Welcoming the transparency of investment companies.

One of the most notable advantages that investment companies offer over their open-ended fund counterparts is their corporate structure. Like other stock market vehicles, they operate with independent boards whose mandate is to serve the best interests of shareholders. These directors play a crucial role in holding an investment company’s managers to account – even to the extent of changing manager where they believe this would be to investors’ benefit.

But are investment company directors useful in another way too? For some stock market investors, directors’ dealings are a key indicator of when to trade in a particular share. They reason that directors are well-placed to know when the company is heading for a period of strong performance, or a period of disappointing trading. So a director buying shares could be a sign that it’s time to invest in the company; equally, a share sale might be a signal to investors to get out.

Does this work in the investment company sector? Well, an analysis published in the latest edition of Citywire’s Investment Trust Insider magazine sets out to answer this question. It looked at a number of closed-ended funds where directors have declared significant transactions and then sought to establish whether there was a correlation between the nature of the deal and the investment company’s subsequent performance.

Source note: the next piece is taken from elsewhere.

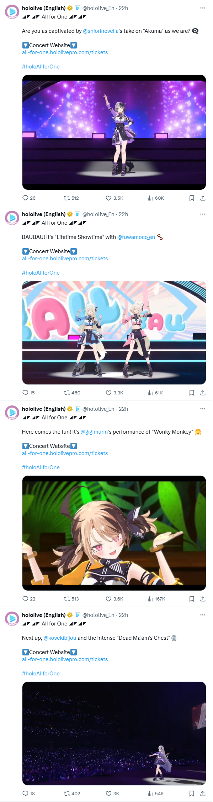Bookmark the Lifetime Showtime tweet
213x802 pixels.
click(x=192, y=393)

The first point to make is that investment company analysts like to see directors take stakes in their funds – to put some “skin in the game” in investment parlance. Most directors do exactly that – more than eight in 10 had stakes in their funds according to an analysis published at the end of last year by Canaccord Genuity.

It’s also important to point out that directors would usually be “insiders” in legal terms. If they buy or sell shares because they are privy to market sensitive information, they’re breaking the law. It is fine for directors to increase their stakes in a fund because they were enthused by the optimistic tone of the fund manager’s most recent presentation on markets to the board, but not because they know the fund will very shortly announce, say, an unexpected upwards revaluation of a key holding.

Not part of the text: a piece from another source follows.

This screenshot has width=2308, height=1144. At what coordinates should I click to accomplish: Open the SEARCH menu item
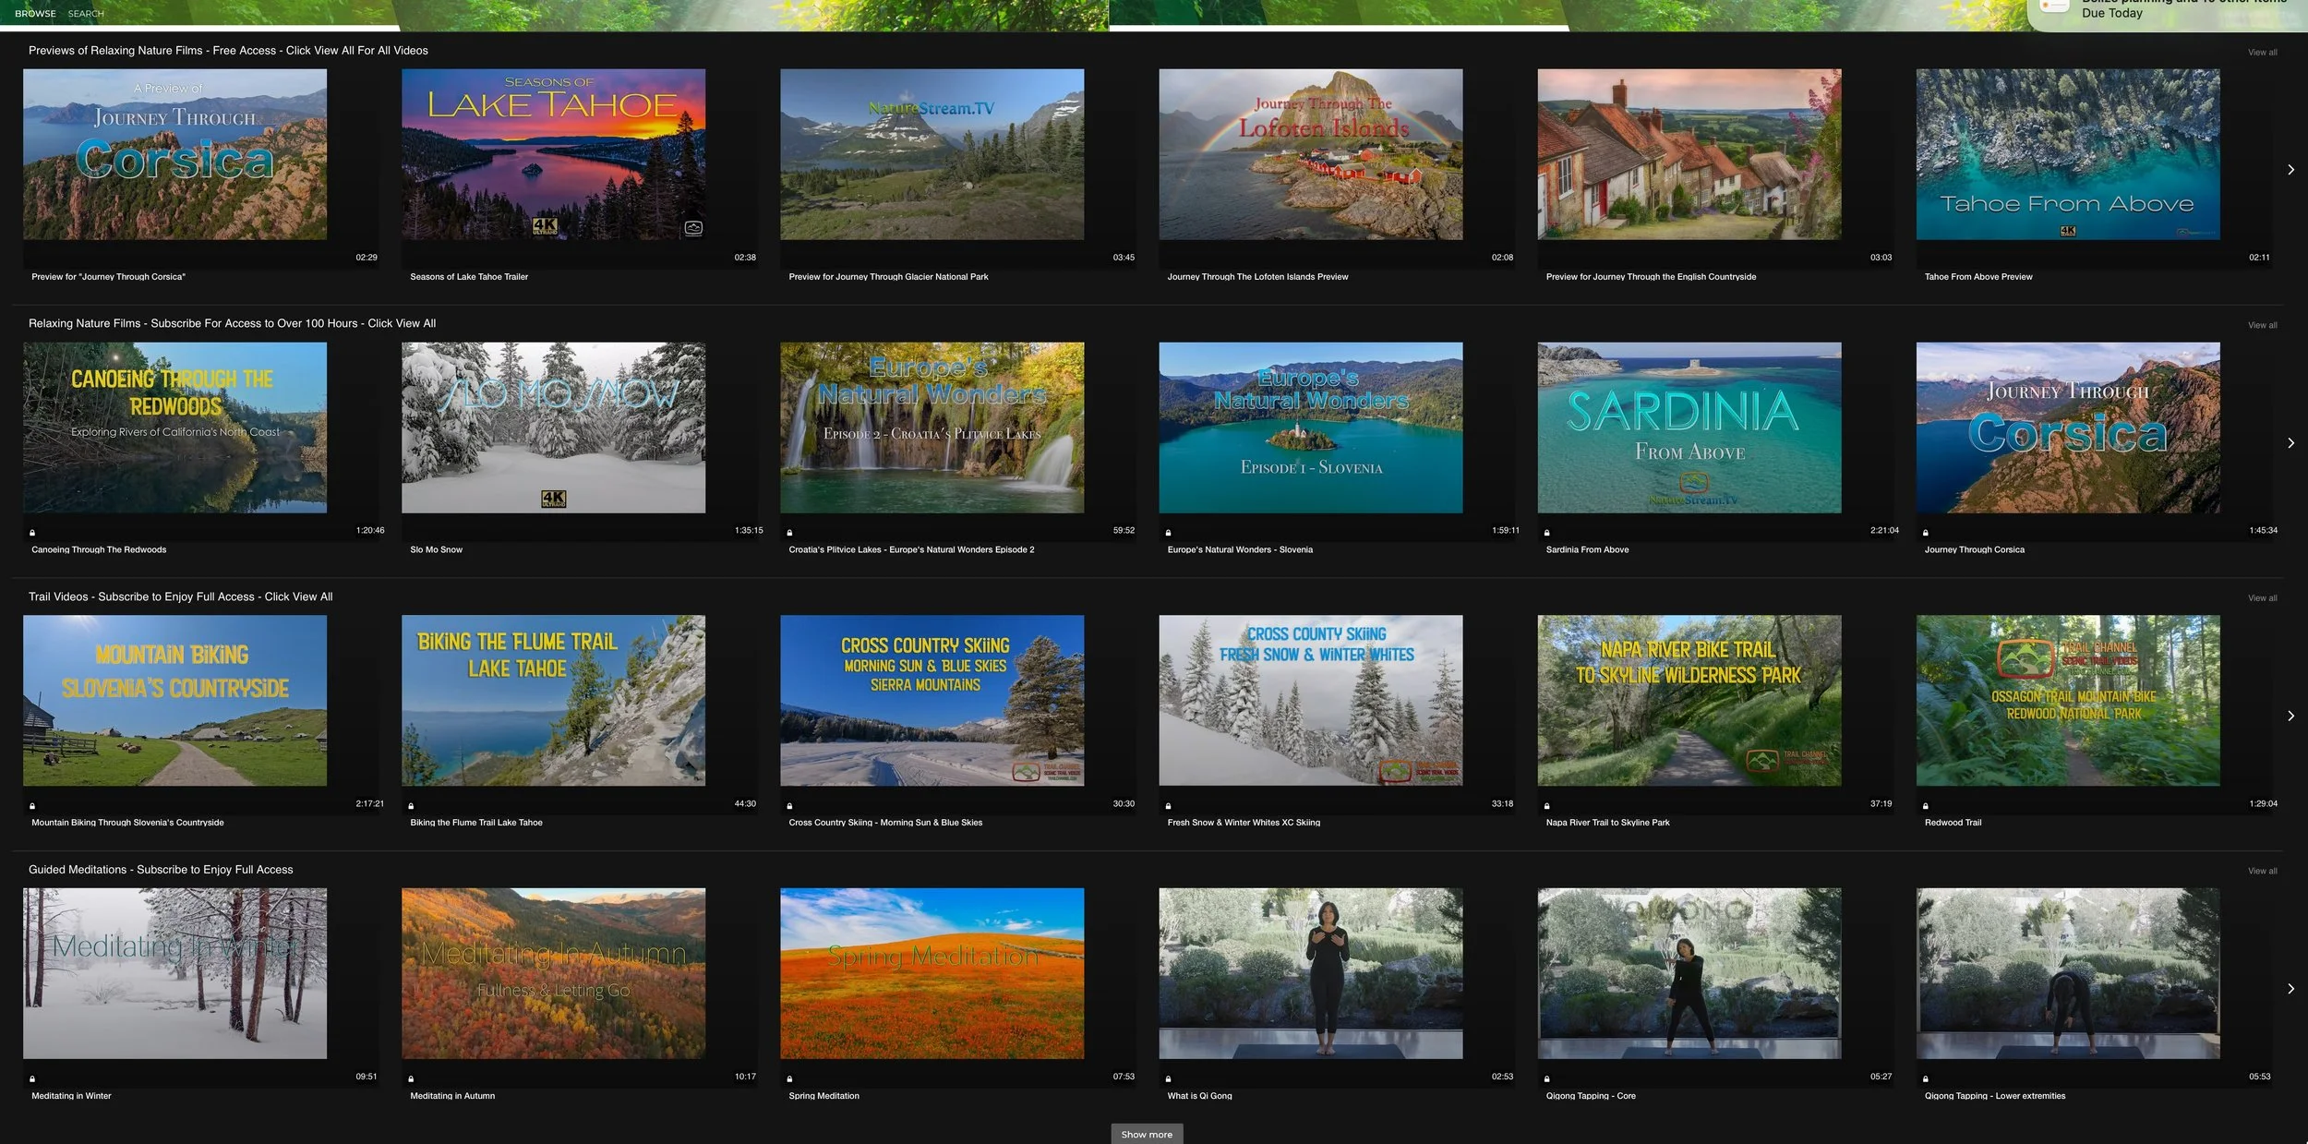(x=86, y=14)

Citywire’s analysis appears to show that investment company directors’ dealings can, in certain circumstances, be a signal of what is to come for investors, particularly in funds that trade in illiquid assets. Equally, however, investors would be wise to be cautious – not every purchase by a director turns out to be a sure-fire sign investors should fill their boots; nor is every sale a harbinger of doom.

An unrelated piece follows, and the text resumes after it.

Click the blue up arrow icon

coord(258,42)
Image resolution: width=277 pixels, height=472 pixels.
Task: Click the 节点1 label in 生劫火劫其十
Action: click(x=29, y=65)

Still, it is certainly worth keeping an eye on directors’ dealings, particularly in funds where you have an interest. At the very least, they should be a reason to look more closely at the prospects of the fund in the months to come, even if you subsequently decide to take no action.

Investors should also welcome the transparency of investment companies – the fact that insiders cannot act without disclosing their moves to the wider market. The declared stakes of directors – and fund managers for that matter – in their investment companies can also be a reassuring sign that their interests are aligned with those of investors.